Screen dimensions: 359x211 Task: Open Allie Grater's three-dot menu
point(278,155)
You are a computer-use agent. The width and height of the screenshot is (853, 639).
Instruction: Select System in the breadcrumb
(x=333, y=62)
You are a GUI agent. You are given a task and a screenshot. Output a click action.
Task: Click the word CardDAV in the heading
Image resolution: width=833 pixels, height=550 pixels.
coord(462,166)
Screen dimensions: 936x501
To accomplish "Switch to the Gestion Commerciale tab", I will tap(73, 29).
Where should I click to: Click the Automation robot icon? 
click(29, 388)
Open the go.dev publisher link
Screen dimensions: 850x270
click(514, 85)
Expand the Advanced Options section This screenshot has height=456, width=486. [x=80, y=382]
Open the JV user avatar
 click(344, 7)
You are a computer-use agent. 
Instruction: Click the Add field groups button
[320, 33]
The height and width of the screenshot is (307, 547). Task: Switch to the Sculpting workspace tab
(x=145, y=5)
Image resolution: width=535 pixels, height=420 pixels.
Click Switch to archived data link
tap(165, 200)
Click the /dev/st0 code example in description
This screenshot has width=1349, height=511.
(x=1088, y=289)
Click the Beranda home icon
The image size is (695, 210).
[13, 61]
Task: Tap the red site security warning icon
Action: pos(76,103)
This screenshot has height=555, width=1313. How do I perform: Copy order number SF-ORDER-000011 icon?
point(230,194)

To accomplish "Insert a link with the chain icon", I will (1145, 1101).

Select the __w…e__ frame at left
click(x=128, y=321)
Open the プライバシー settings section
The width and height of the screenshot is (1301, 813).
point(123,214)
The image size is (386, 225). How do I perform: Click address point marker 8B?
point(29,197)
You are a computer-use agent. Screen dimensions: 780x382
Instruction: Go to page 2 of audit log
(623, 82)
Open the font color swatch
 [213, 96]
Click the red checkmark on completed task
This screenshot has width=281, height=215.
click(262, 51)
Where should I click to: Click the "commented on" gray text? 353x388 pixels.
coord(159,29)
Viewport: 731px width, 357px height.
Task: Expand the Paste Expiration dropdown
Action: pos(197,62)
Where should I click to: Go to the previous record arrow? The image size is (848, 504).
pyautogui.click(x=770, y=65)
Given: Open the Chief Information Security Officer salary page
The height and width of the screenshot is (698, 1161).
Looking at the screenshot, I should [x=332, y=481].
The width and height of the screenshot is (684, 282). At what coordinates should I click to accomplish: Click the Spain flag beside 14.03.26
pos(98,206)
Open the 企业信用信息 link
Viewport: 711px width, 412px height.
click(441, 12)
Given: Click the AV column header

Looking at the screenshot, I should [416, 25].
= = =
(YOUR INSTRUCTIONS):
Please return every line from the material above where the string "will" occurs.

(SOLUTION TO THE EXERCISE):
To accomplish "Switch to the Gestion Commerciale tab", I will tap(73, 29).
To accomplish "Insert a link with the chain icon", I will (1145, 1101).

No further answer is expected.